• WHAT IS NEEDED:
Output the lines of the items below as a numbered list, from the line holding "Image resolution: width=1637" through the line holding "pyautogui.click(x=135, y=337)", inclusive, leaving out blank lines. Omit the pictures from your answer.
## Begin RECORD EXCERPTS
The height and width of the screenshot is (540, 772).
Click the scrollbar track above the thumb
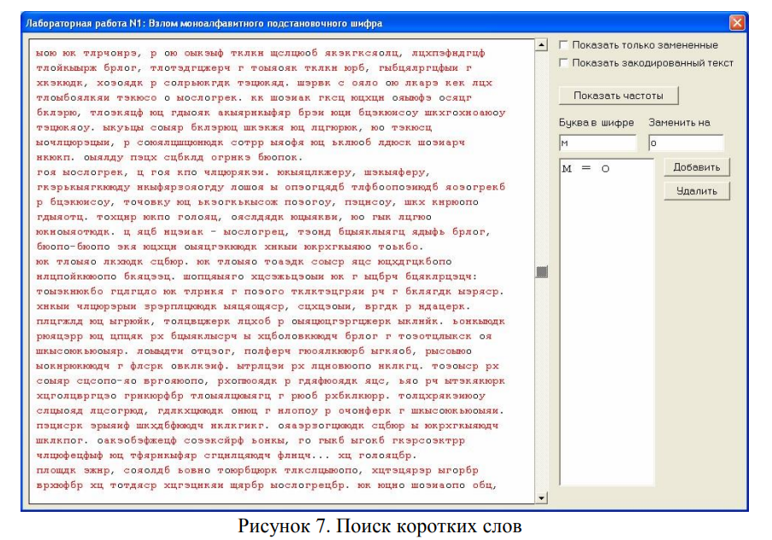pyautogui.click(x=540, y=154)
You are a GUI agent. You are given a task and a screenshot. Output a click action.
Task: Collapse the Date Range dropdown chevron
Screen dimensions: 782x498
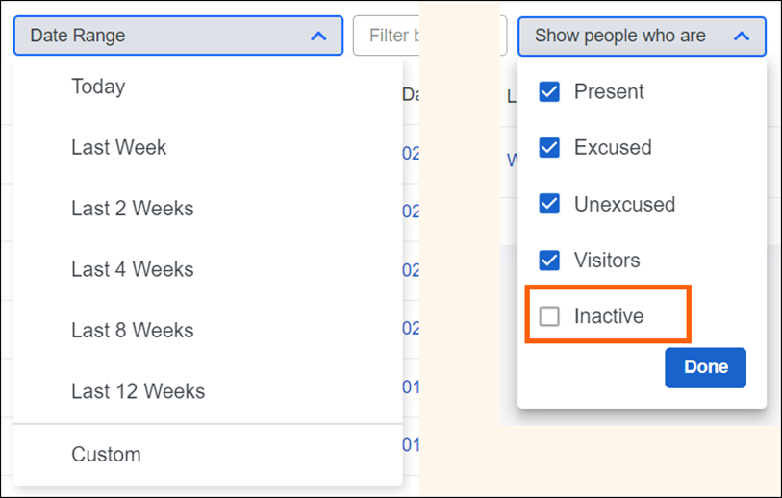tap(319, 37)
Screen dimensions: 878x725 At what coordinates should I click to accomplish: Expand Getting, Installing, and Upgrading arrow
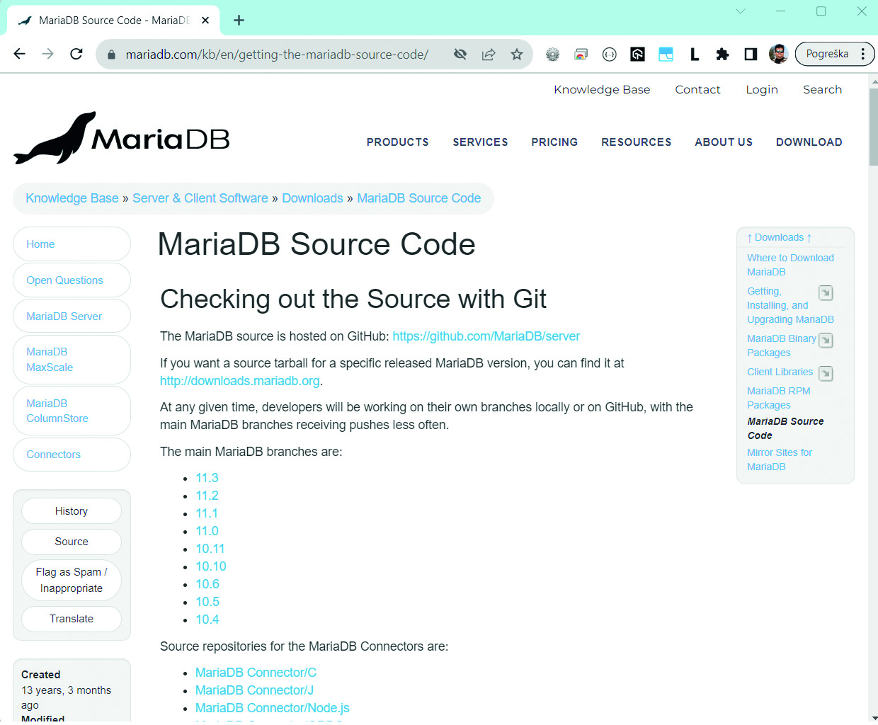tap(826, 293)
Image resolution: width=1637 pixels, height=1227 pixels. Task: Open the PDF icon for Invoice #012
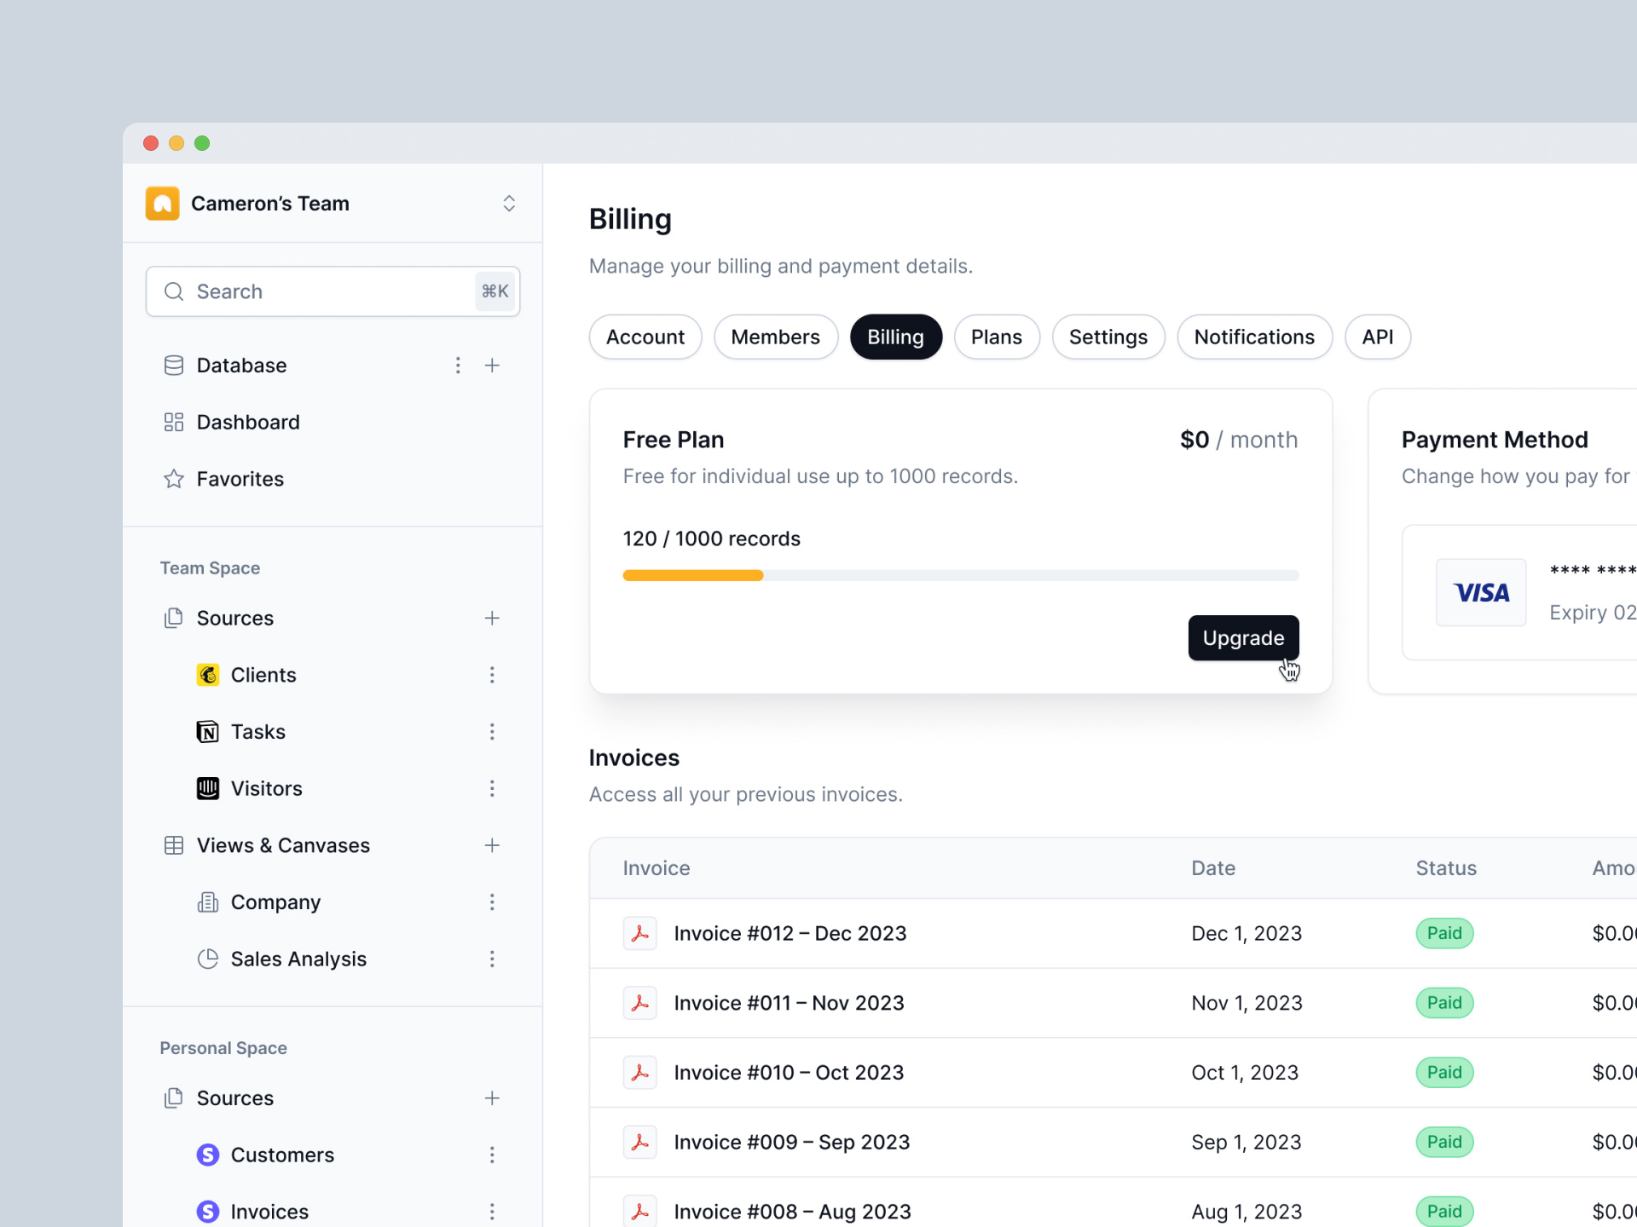[640, 933]
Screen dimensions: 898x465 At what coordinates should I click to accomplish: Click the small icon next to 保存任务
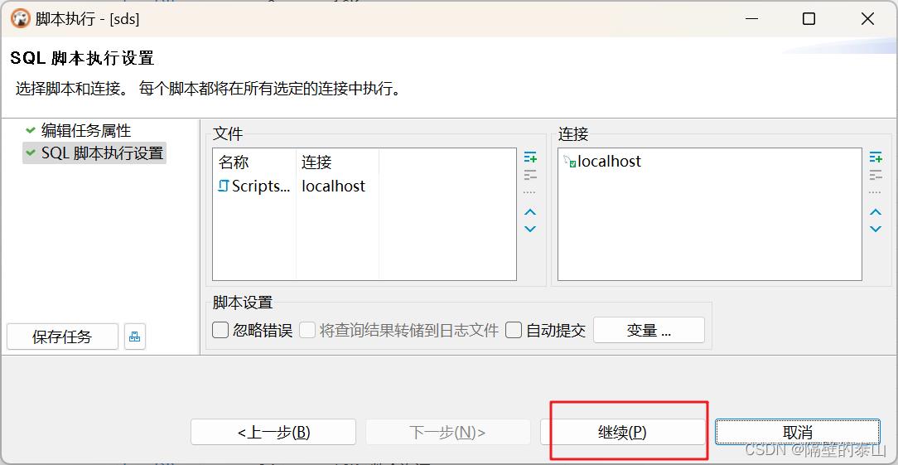pyautogui.click(x=135, y=337)
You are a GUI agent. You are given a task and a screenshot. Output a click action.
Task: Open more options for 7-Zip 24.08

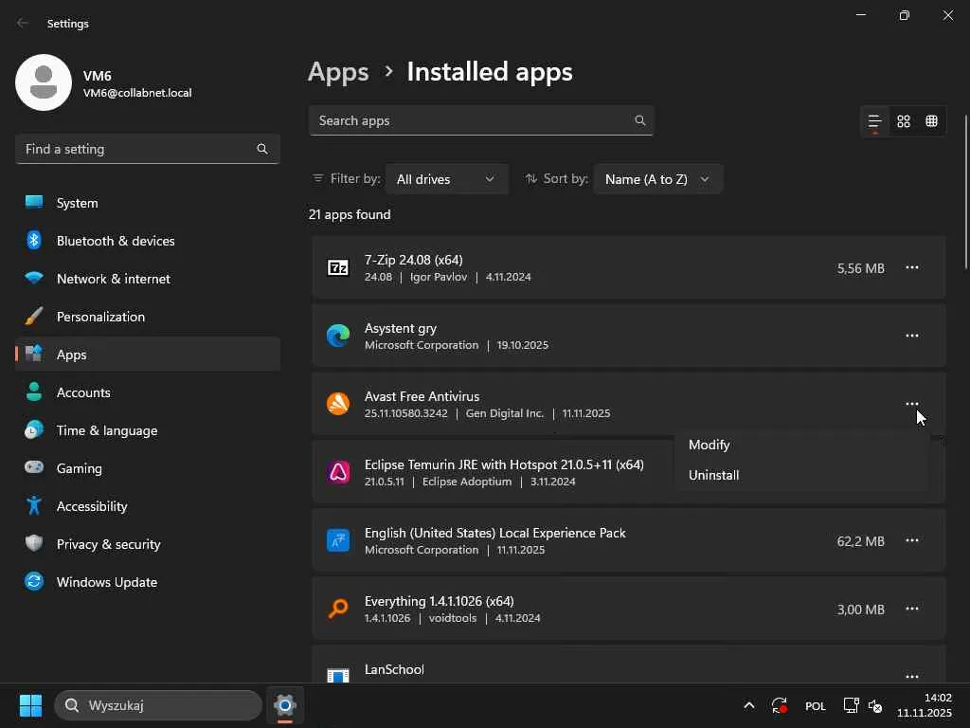click(911, 268)
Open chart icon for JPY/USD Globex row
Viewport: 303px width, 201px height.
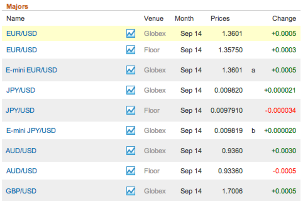(131, 90)
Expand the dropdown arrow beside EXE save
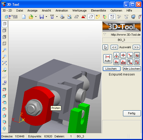Screen dimensions: 143x140 (x=57, y=17)
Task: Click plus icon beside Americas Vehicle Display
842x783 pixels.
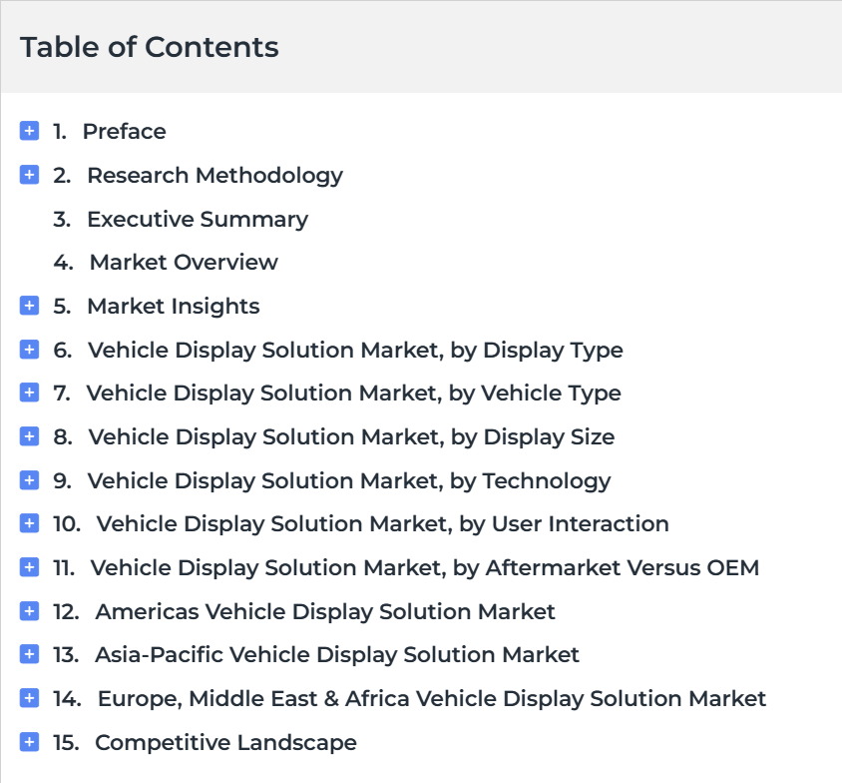Action: (29, 611)
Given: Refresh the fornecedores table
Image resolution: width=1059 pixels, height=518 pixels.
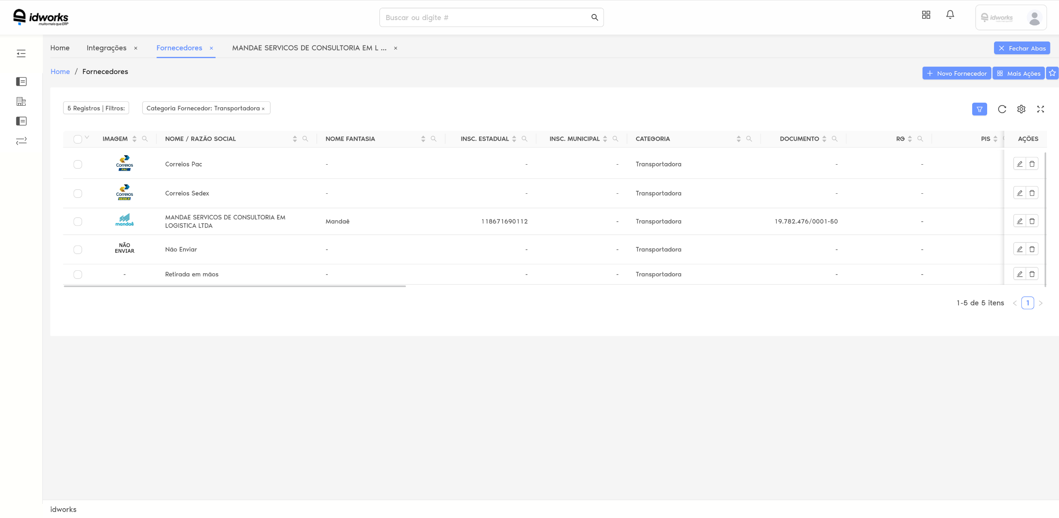Looking at the screenshot, I should click(1002, 109).
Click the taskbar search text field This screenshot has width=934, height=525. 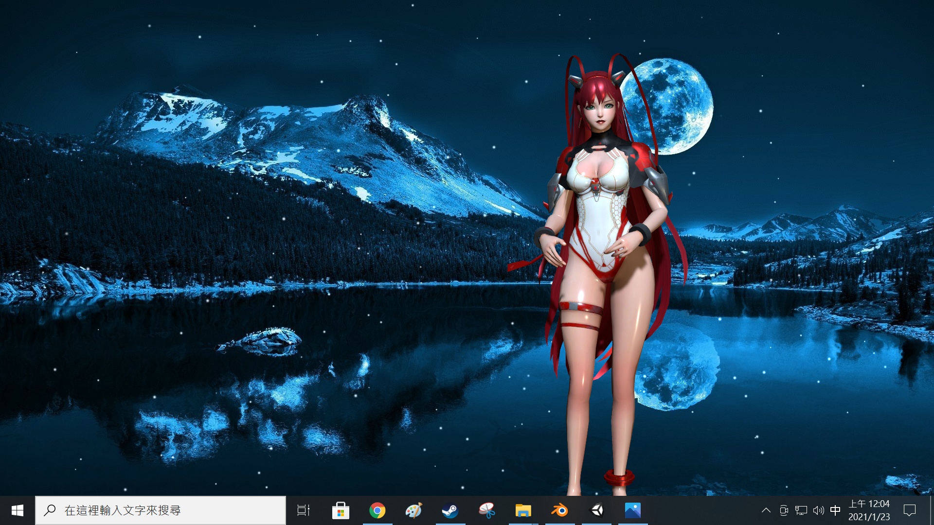[161, 510]
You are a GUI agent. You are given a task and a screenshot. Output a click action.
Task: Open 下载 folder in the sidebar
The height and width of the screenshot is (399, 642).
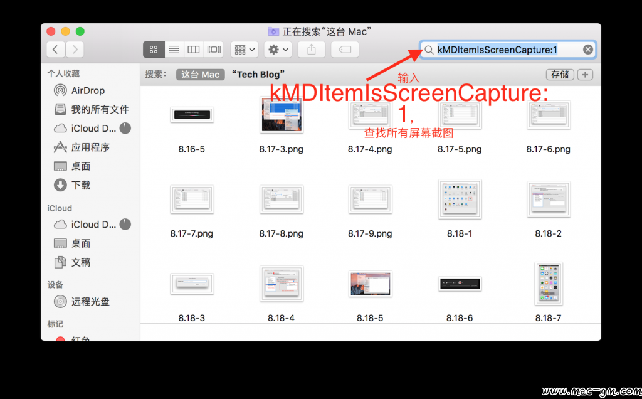81,185
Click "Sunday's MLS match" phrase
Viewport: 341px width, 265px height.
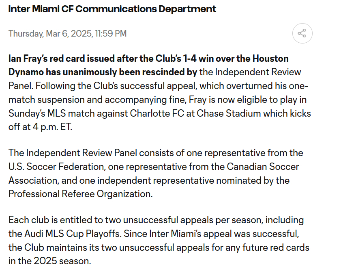51,113
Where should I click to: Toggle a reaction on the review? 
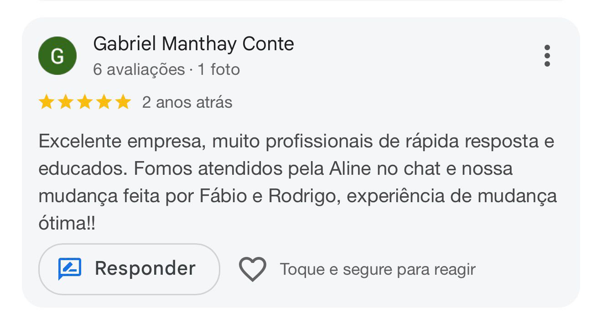tap(252, 268)
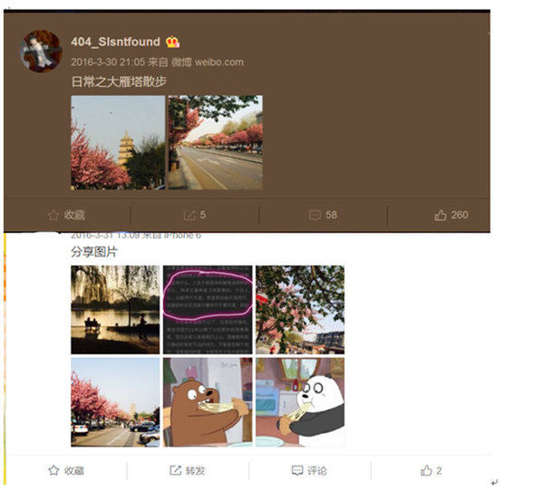The image size is (544, 491).
Task: Favorite the top post with 收藏 star
Action: [66, 215]
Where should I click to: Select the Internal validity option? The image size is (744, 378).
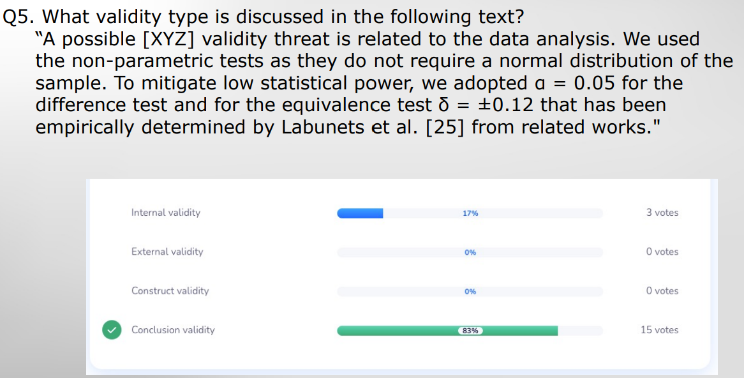pyautogui.click(x=166, y=213)
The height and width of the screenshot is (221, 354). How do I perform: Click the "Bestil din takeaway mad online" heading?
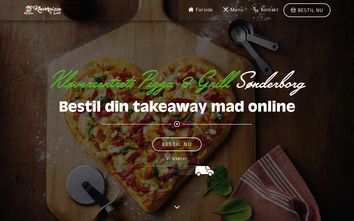click(177, 107)
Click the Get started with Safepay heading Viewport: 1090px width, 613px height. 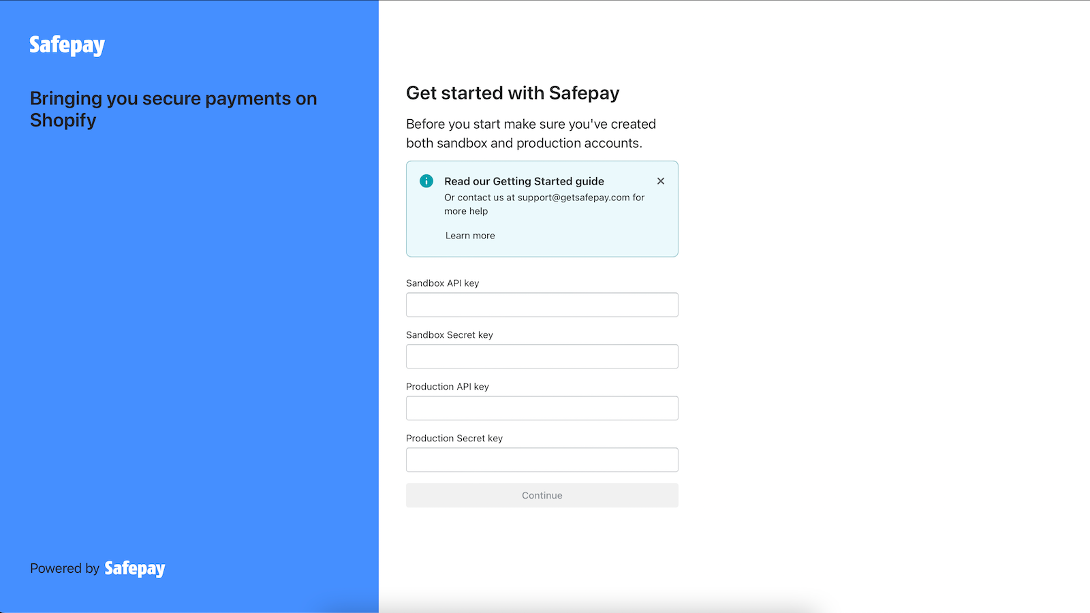513,93
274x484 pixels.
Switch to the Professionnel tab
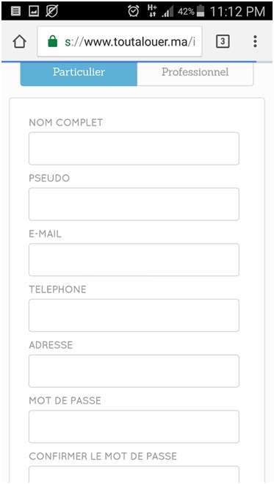[x=195, y=73]
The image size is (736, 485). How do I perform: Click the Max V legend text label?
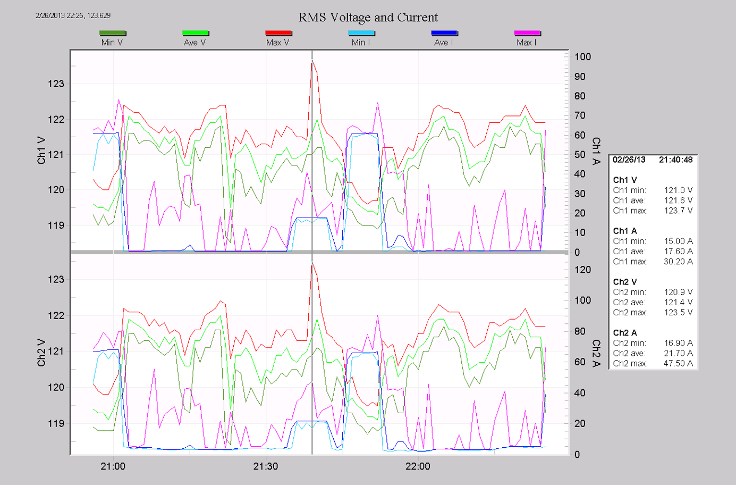tap(277, 43)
## End RECORD EXCERPTS
• EXERCISE RESPONSE:
1. Image resolution: width=1637 pixels, height=1227 pixels. Task: Open the PDF icon for Invoice #012
2. [640, 933]
3. Screen dimensions: 898x465 At what coordinates should I click to accomplish: Click the small icon next to 保存任务
4. pyautogui.click(x=135, y=337)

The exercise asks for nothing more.